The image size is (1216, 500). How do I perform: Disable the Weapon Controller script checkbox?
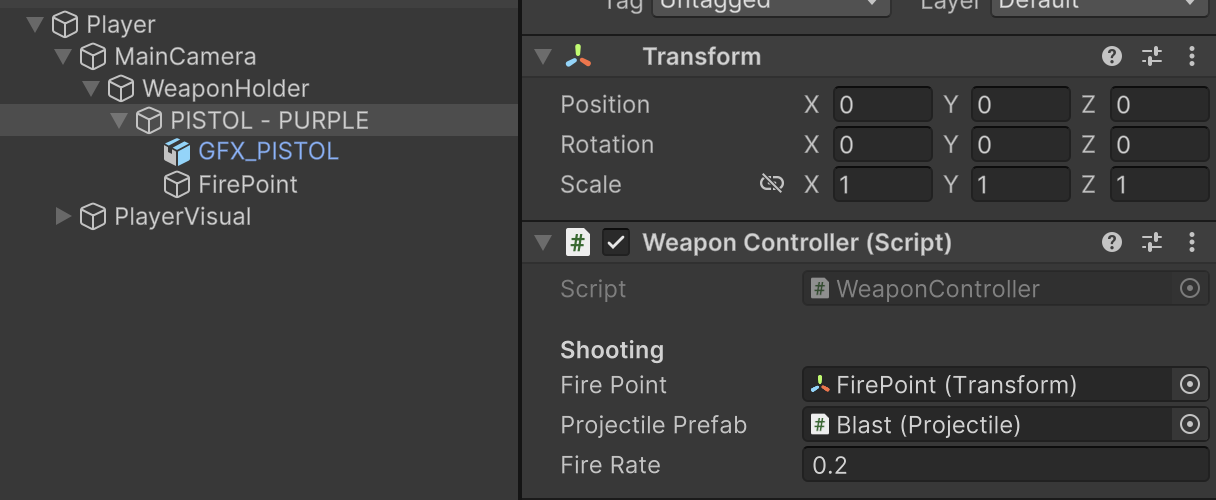click(616, 242)
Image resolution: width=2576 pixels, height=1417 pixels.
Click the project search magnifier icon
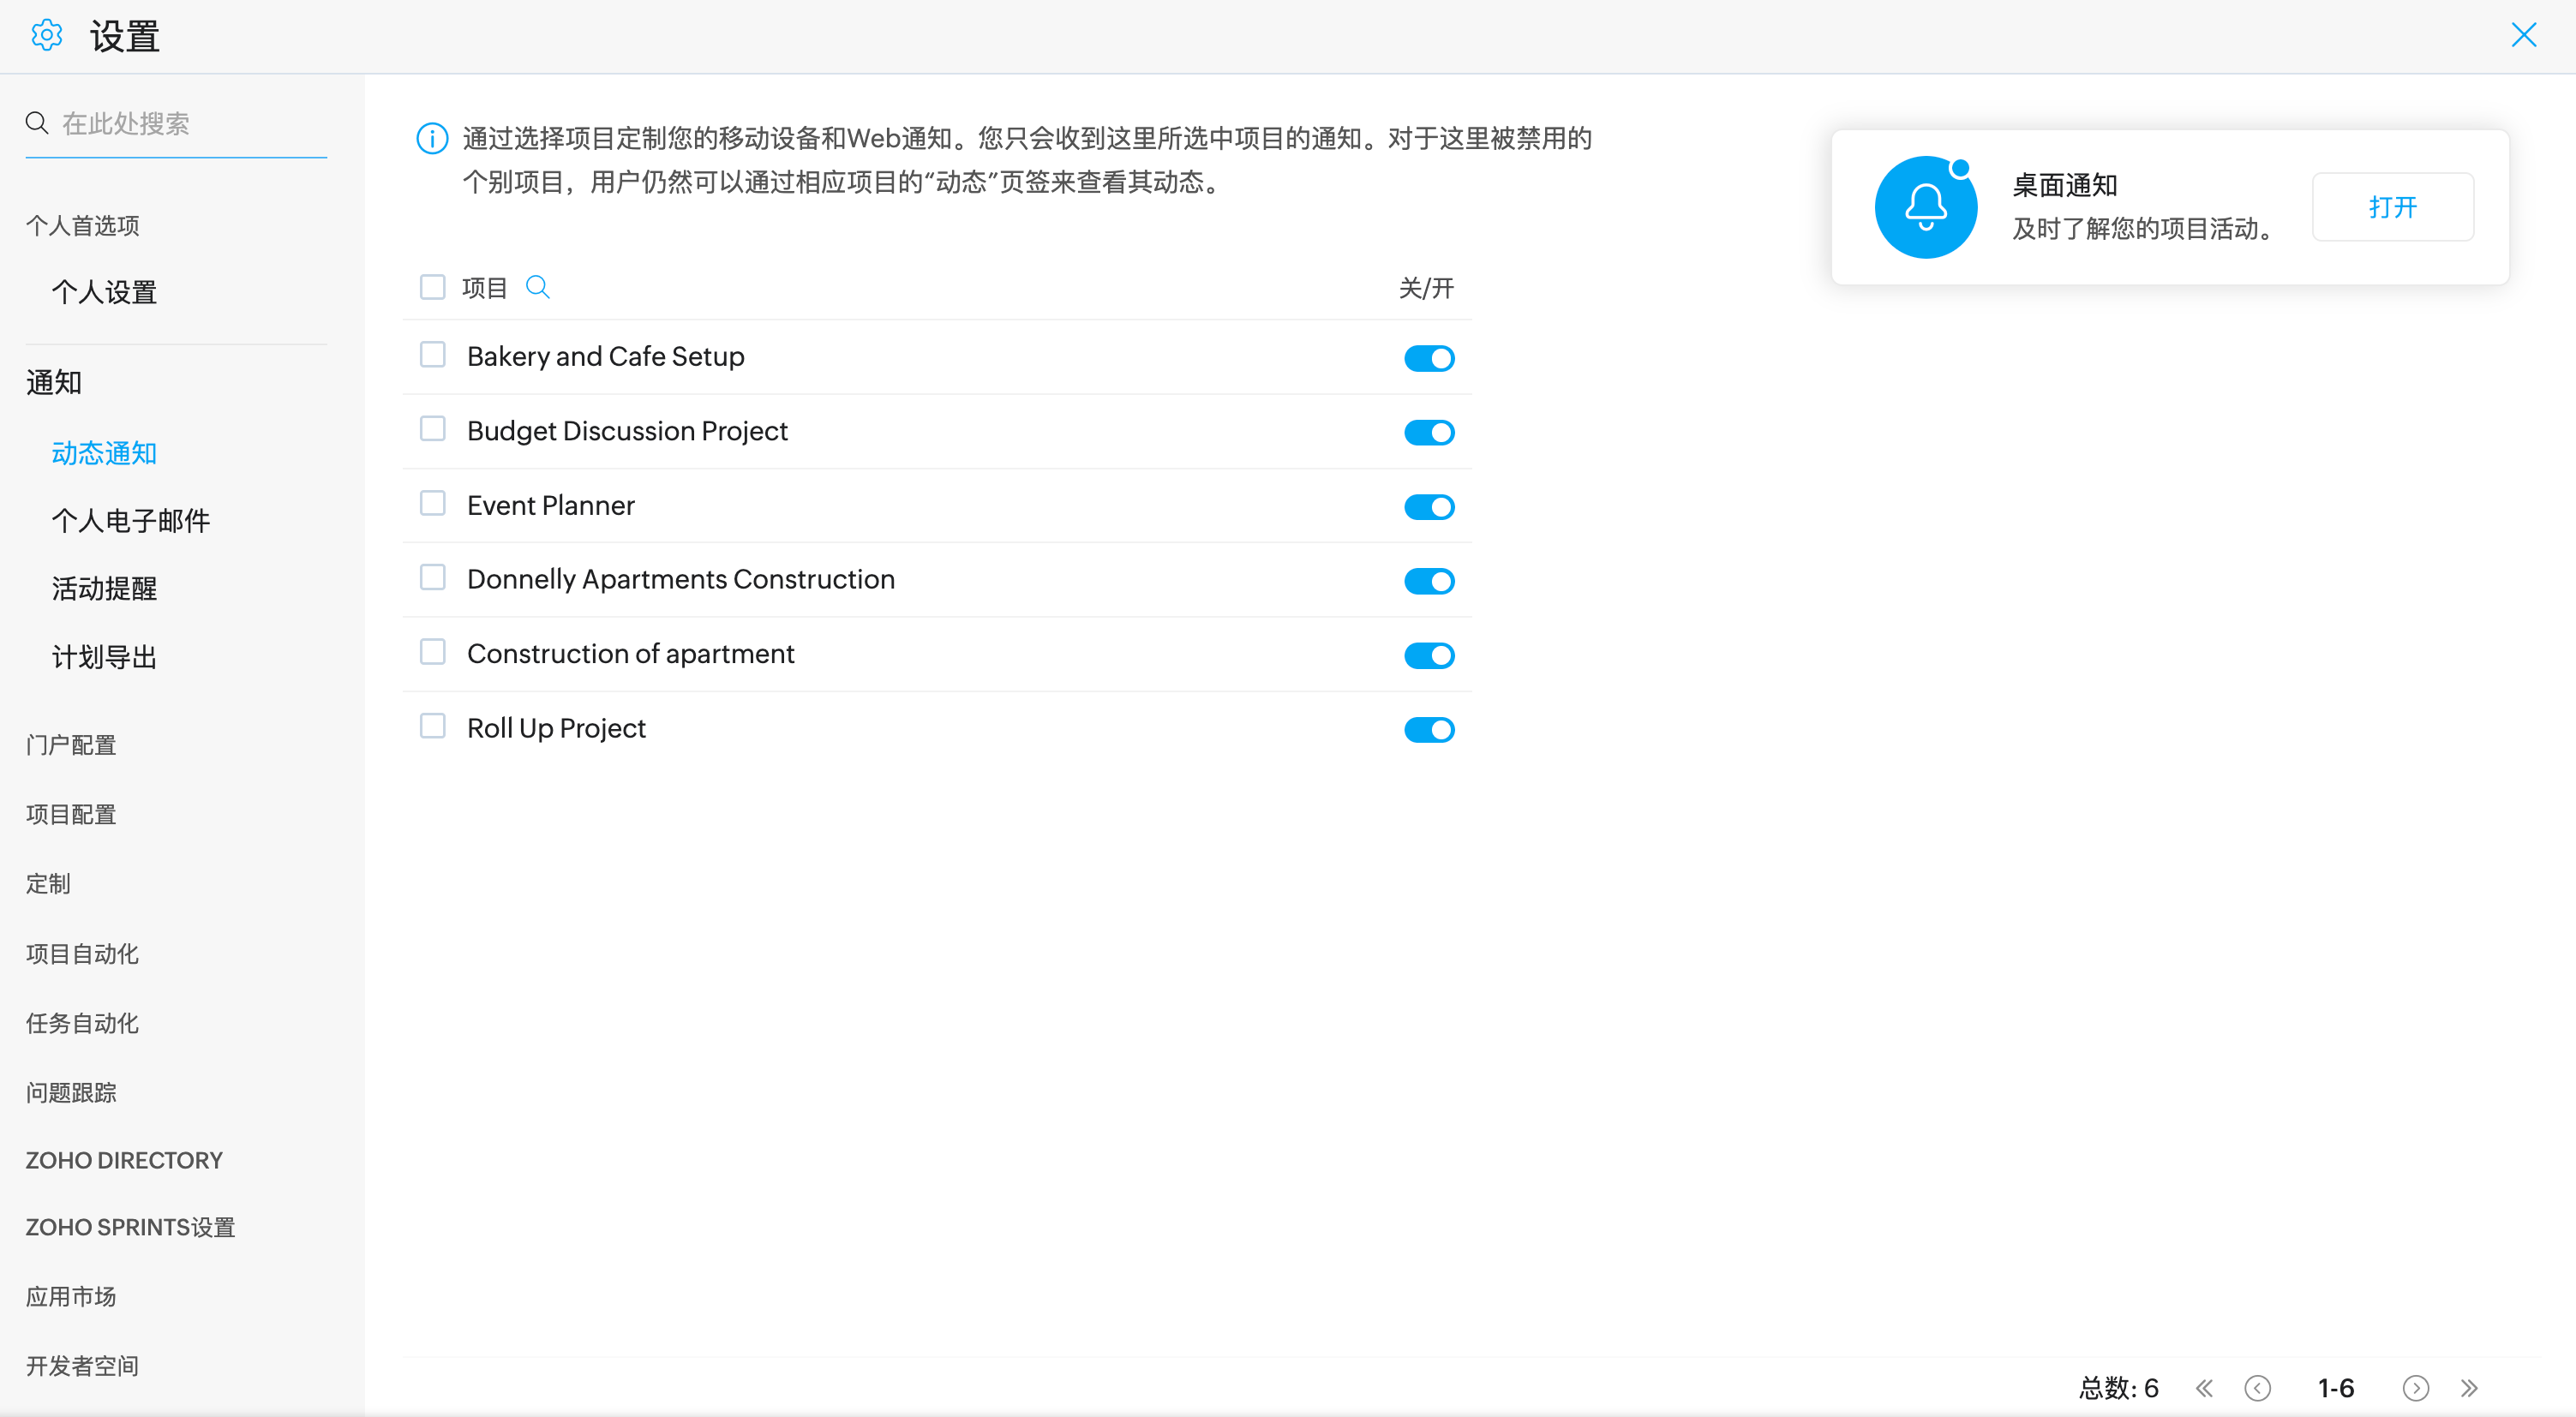click(538, 288)
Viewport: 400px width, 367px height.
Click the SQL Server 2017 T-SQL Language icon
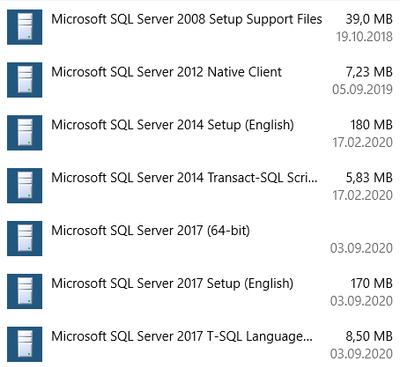[25, 344]
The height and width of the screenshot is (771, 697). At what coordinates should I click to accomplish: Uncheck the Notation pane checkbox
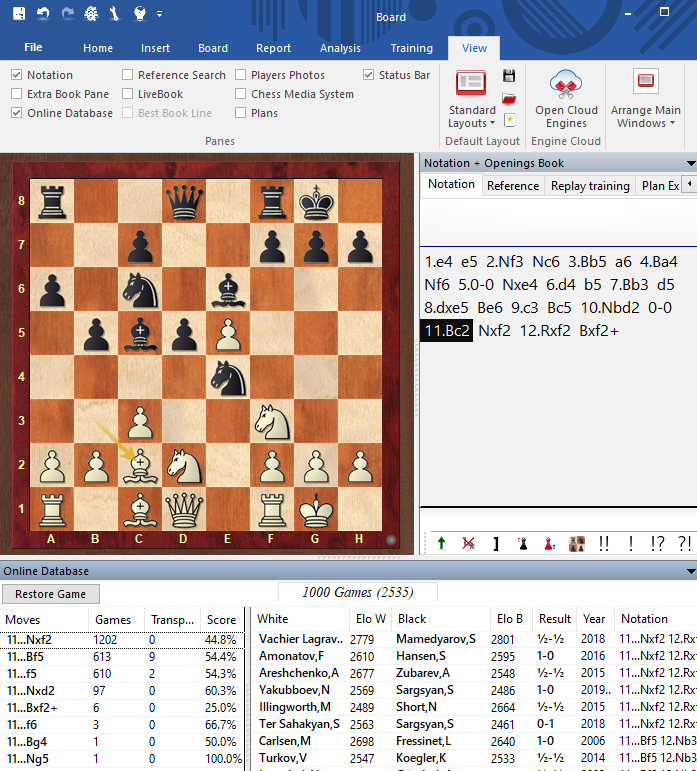[x=17, y=75]
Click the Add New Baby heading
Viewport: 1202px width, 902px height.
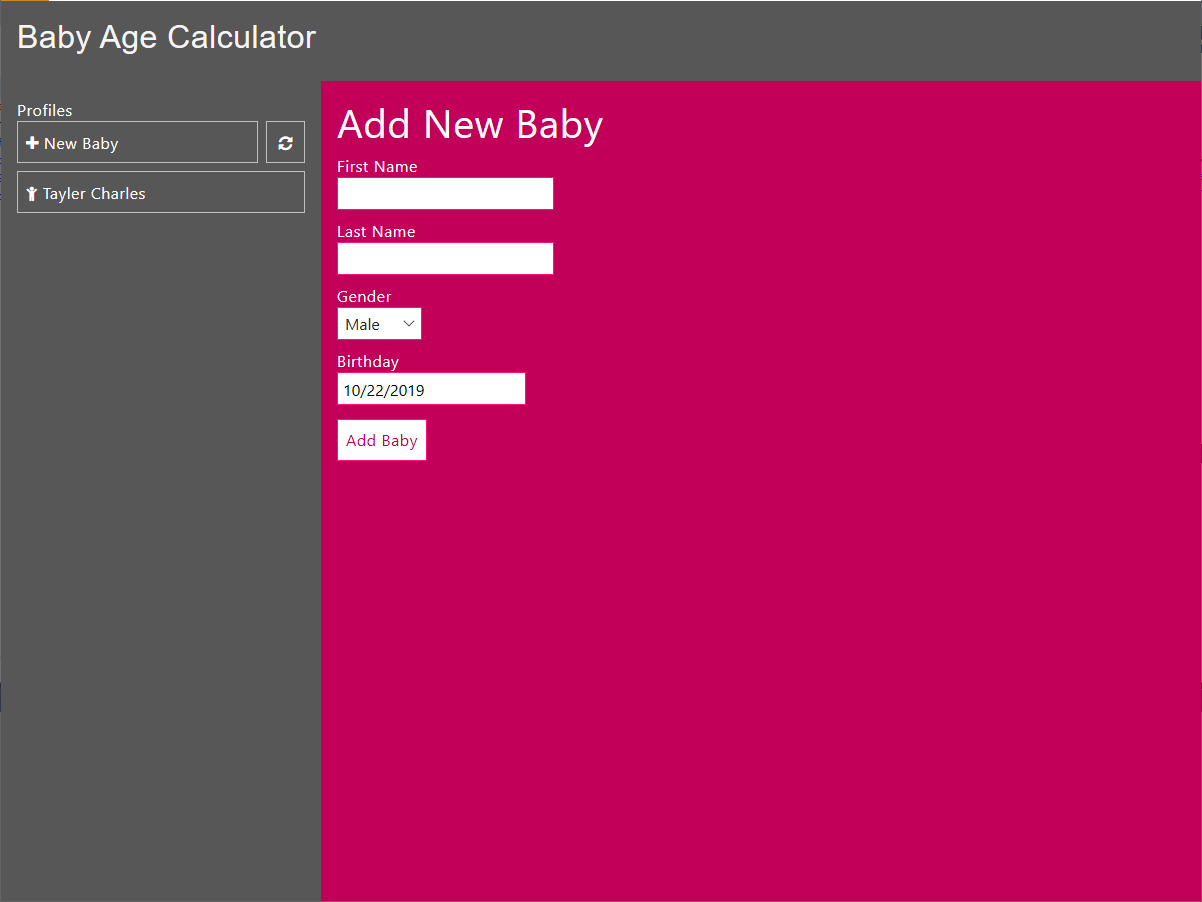(470, 125)
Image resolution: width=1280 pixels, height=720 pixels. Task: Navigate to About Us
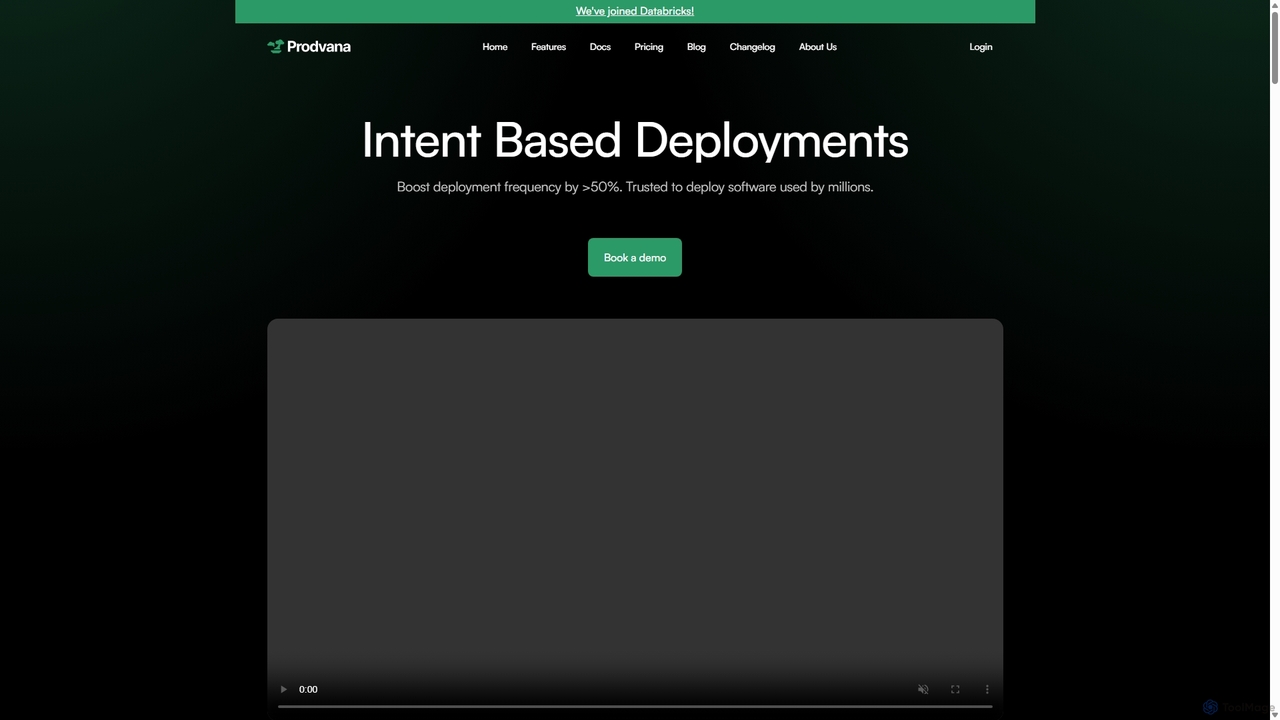(x=817, y=47)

• • • • •

**WORK REQUIRED:** Rewrite every line of the material above with "checkbox" replaced by "check box" and everything else left unchanged, and omit the pictures from your answer.

**WRITTEN REPLY:**
The image size is (1216, 500). How do I perform: Disable the Weapon Controller script check box?
click(616, 242)
Image resolution: width=2576 pixels, height=1417 pixels.
Click the project search magnifier icon
click(538, 288)
Viewport: 400px width, 367px height.
Click the SQL Server 2017 T-SQL Language icon
[25, 344]
The height and width of the screenshot is (771, 697). At what coordinates should I click to accomplish: Uncheck the Notation pane check box
[x=17, y=75]
Click the Add New Baby heading
Viewport: 1202px width, 902px height.
(470, 125)
Image resolution: width=1280 pixels, height=720 pixels. Task: Navigate to About Us
(x=817, y=47)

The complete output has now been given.